Sula by Toni Morrison
Sula is on my list of classics—a slim book that has haunted me since the last years of my childhood. Beginning with tender girlhood moments, Morrison shows the vulnerability and creativity that young Black women must leave behind to survive. It was this book that showed me that your whole life, each exquisite moment, each brutal assault, each desperate act of survival, and each of your deepest and loneliest thoughts could lead you home.
JC: I was in graduate school when I first read Toni Morrison’s story of Nel and Sula, girlhood best friends in Medallion, Ohio, whose lives follow separate paths; it was the first Morrison novel I’d read, and it blew open doors I’d perceived as locked for women who wanted to write. “Hannah, Nel, Eva, Sula were points of a cross—each one a choice for characters bound by gender and race,” Morrison writes of Sula. “The only possible triumph was that of the imagination.” Her own imagination triumphed, and she was able meet her goal: “I wanted to redirect, reinvent the political, cultural, and artistic judgments saved for African American writers.” How did Morrison inspire you during your work on Little Big Bully?
HE: You know, I am not sure I thought of Morrison in working on Little Big Bully, except in the way I hold her work as grounding for women whose histories include abuse and oppression—which is most women, really.
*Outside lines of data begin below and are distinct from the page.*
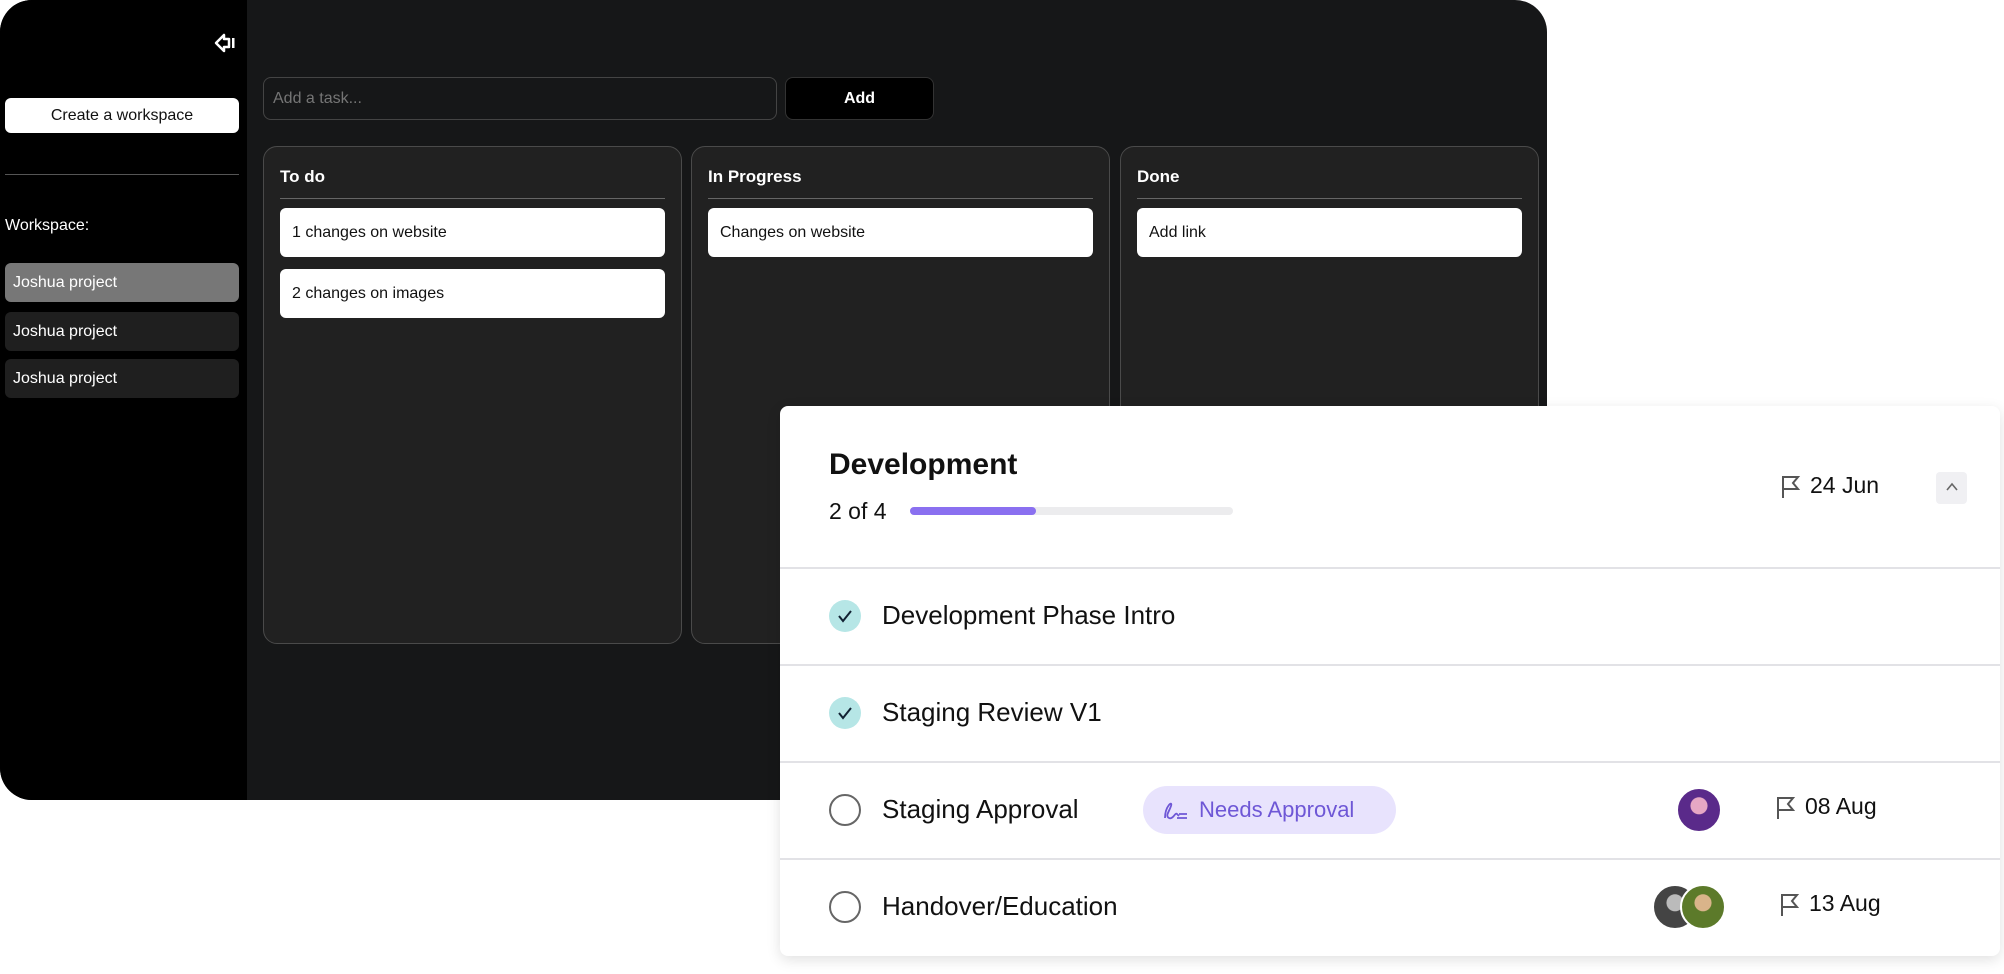  What do you see at coordinates (1158, 176) in the screenshot?
I see `column-title: Done` at bounding box center [1158, 176].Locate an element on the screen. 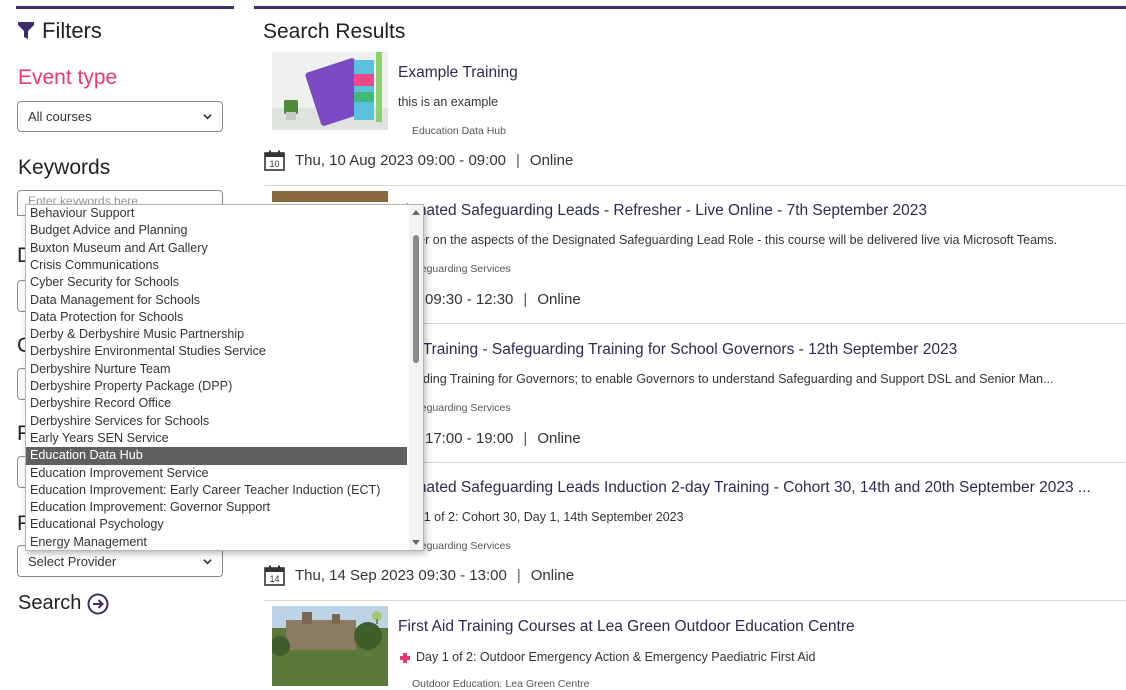 Image resolution: width=1126 pixels, height=690 pixels. result-title: Example Training is located at coordinates (458, 73). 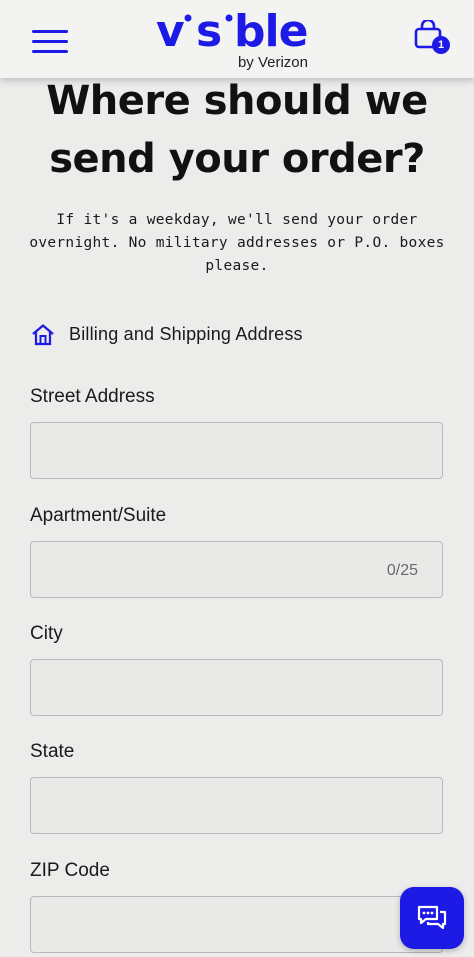 I want to click on zip-code-field, so click(x=236, y=924). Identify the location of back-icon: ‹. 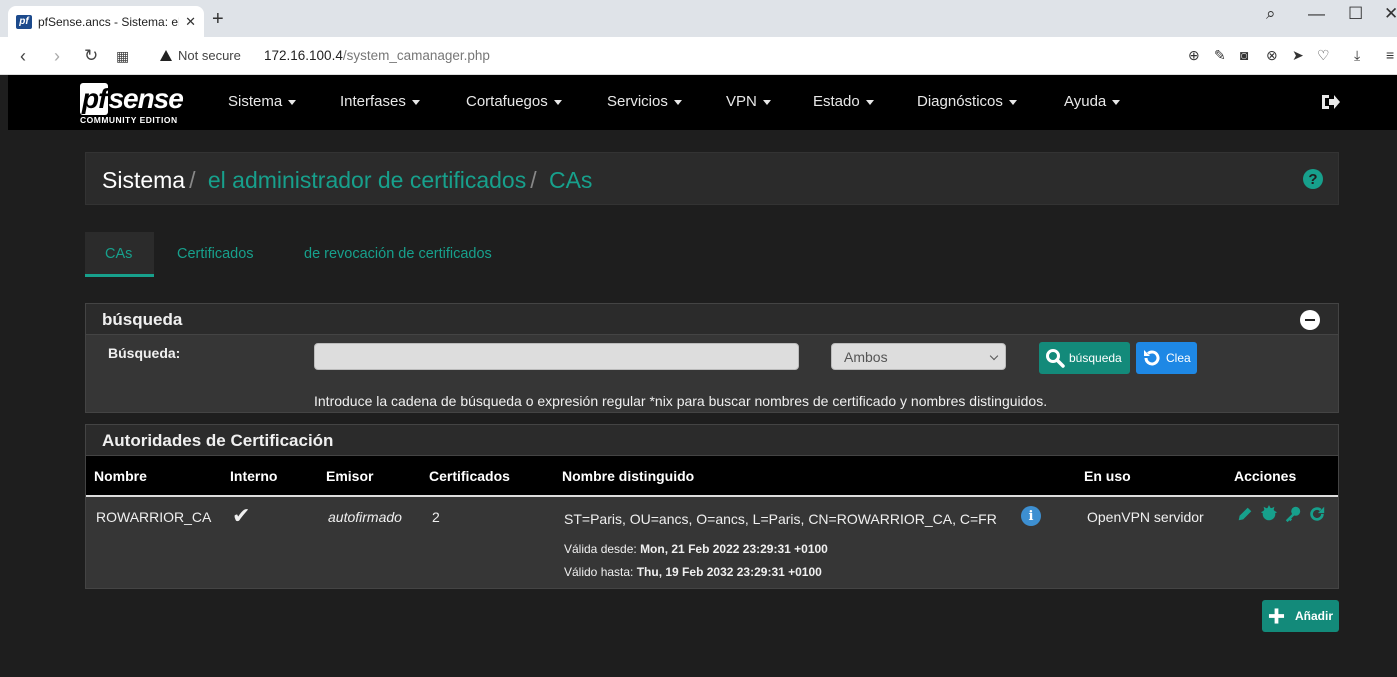
(23, 56).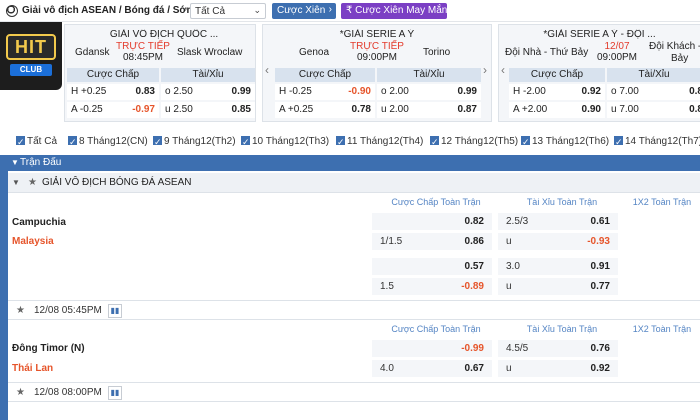  Describe the element at coordinates (108, 142) in the screenshot. I see `tab-date: 8 Tháng12(CN)` at that location.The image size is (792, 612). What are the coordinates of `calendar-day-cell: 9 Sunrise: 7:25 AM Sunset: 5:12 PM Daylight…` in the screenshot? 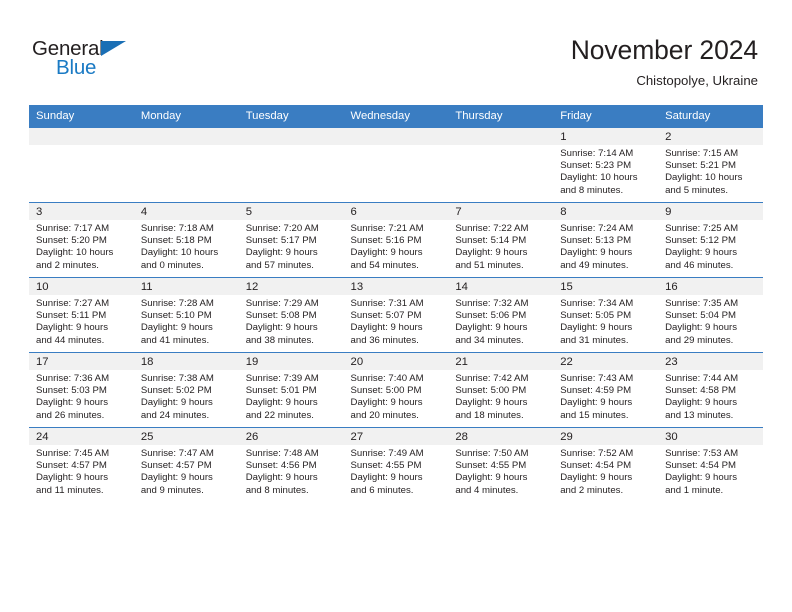 It's located at (710, 240).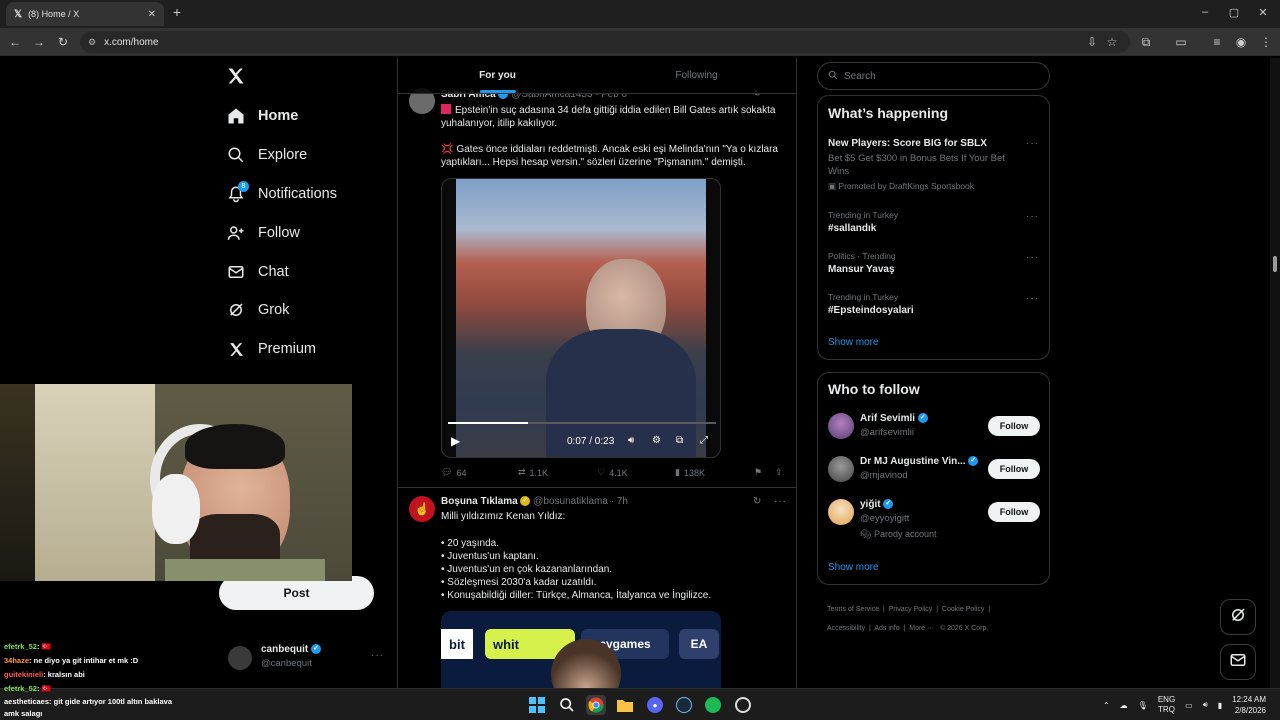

When I began to read Black women authors, Native American women writers, and writers who wrote from their own endurance, I began to believe that we could all overcome harm and thrive. It’s the same with this new book of mine—look at it, name it, be clear-eyed in how you make it past harm to protect yourself, to get distance and never fall for the bully again. We can stop doing the bully’s bidding and especially stop telling their stories. When they don’t get a reaction, they hate it and eventually they weaken or just stop. It’s like a miracle—one day it’s just gone, to paraphrase a bully we all know.